How the stage was won: The real action kicked off as the peloton approached the first of three small climbs in quick succession in the final 10km. Lotto-Belisol’s Dennis Vanendert was the first to chance his arm but was soon closed down. Then, in turn, Matteo Rabottini (Farnese Vini-Selle Italia), second overall Joaquim Rodriguez (Katusha), Fabio Felline (Androni Giocattoli) and finally Adam Hansen (Lotto-Belisol) all soloed off the front, with each being ruthlessly hauled back before they could establish a credible gap. As the riders approached a tight left-hand corner with 350 metres to go, Farnese Vini’s Filippo Pozzato misjudged his speed, careering into the back of Orica-GreenEDGE’s Matt Goss and initiating a chain reaction which took out Mark Cavendish among others. Ahead of the carnage, Ventoso had no problem holding off Felline and RadioShack’s Giacomo Nizzolo for the victory.
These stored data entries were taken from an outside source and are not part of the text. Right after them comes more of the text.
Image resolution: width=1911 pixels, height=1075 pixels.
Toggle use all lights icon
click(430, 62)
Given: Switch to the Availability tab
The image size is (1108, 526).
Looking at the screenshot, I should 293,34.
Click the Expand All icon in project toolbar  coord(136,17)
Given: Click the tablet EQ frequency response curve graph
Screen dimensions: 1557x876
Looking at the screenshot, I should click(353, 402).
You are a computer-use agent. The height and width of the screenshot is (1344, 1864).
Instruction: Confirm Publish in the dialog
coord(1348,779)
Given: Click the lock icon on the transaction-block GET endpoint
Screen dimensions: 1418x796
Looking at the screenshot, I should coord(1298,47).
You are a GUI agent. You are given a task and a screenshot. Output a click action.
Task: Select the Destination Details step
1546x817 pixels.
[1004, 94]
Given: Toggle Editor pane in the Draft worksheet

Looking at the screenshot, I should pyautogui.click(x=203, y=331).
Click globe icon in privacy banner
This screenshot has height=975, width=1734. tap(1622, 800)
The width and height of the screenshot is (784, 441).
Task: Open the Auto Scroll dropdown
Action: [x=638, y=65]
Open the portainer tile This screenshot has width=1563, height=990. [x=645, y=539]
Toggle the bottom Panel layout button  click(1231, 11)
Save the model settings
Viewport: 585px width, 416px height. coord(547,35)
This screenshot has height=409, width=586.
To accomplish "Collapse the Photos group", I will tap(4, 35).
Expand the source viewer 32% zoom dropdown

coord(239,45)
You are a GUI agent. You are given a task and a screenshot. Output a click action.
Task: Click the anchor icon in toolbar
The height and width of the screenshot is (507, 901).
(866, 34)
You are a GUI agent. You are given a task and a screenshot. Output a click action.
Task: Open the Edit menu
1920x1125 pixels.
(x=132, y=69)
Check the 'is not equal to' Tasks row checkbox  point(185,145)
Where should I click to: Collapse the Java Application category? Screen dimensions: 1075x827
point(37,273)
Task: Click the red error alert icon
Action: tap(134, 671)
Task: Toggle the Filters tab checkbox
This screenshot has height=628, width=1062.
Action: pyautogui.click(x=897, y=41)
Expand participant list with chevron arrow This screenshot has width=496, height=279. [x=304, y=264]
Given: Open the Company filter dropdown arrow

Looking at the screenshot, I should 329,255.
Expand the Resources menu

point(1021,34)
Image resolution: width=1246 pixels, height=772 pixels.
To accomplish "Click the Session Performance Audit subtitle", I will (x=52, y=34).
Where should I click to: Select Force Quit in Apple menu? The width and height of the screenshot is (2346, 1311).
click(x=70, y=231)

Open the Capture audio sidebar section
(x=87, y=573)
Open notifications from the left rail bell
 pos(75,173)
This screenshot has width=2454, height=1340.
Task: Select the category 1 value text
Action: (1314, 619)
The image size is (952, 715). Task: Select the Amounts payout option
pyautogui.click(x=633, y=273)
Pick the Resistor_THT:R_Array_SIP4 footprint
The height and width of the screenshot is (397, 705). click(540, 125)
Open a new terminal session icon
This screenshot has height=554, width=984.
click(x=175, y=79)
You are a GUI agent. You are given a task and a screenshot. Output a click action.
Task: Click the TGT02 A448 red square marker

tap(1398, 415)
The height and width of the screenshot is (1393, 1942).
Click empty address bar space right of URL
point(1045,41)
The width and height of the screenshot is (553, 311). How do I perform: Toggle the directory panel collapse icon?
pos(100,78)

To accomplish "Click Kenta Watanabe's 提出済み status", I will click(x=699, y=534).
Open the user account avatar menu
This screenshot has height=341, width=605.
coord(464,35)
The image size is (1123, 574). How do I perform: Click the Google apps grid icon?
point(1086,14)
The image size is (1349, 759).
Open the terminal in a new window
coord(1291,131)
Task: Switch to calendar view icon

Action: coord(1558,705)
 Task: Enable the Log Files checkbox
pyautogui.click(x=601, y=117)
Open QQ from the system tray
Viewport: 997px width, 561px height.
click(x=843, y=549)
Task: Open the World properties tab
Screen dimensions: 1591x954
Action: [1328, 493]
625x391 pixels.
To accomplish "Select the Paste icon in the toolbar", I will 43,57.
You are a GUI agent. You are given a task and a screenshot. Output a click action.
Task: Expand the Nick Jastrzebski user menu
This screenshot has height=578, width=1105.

Quotes of the day: Winner Ventoso said the team had highlighted this stage as one which suited them:
Today was the sort of day for us. The team believed in me, which was good, and I managed to win, so I’m happy. This morning I said you’d be interviewing me at the end.
Meanwhile Orica-GreenEDGE directeur sportif Matt White was philosophical about missing out on the opportunity to deliver a second stage win for Goss:
Goss was hit from behind in the final corner. It’s sprinting. It happens.
Odd occurrences: Rabobank sprinter Theo Bos was caught on camera mid-stage performing some odd leg stretches on the move, standing on his left pedal while hooking the toes of his right foot over the saddle, presumably to stretch his thigh or ankle. Either that, or he has a hankering to join the circus as a trick cyclist.
VeloVoices villains of the day: Whichever genius it was who thought that having a tight 90-degree-plus bend 350 metres from the end of a flat stage was a good idea. And Filippo Pozzato for demonstrating just how bad an idea it was by using Matt Goss as a brake.
1. Ryder Hesjedal (Garmin-Barracuda) 36:02:40
2. Joaquim Rodriguez (Katusha) +0:09
3. Paolo Tiralongo (Astana) +0:15
4. Roman Kreuziger (Astana) +0:35
5. Benat Intxausti (Movistar) +0:40
Points leader: Matt Goss (Orica-GreenEDGE).
King of the Mountains leader: Miguel Angel Rubiano (Androni Giocattoli-Venezuela).
Tomorrow: Stage 10 – Civitavecchia to Assisi, 186km. A rolling stage with a couple of tricky climbs in the final 40km before an uphill finish which features two 9% ascents in the final 5km. One for the punchy climbers which will see a small lead peloton including the main GC contenders strung out along the final climb.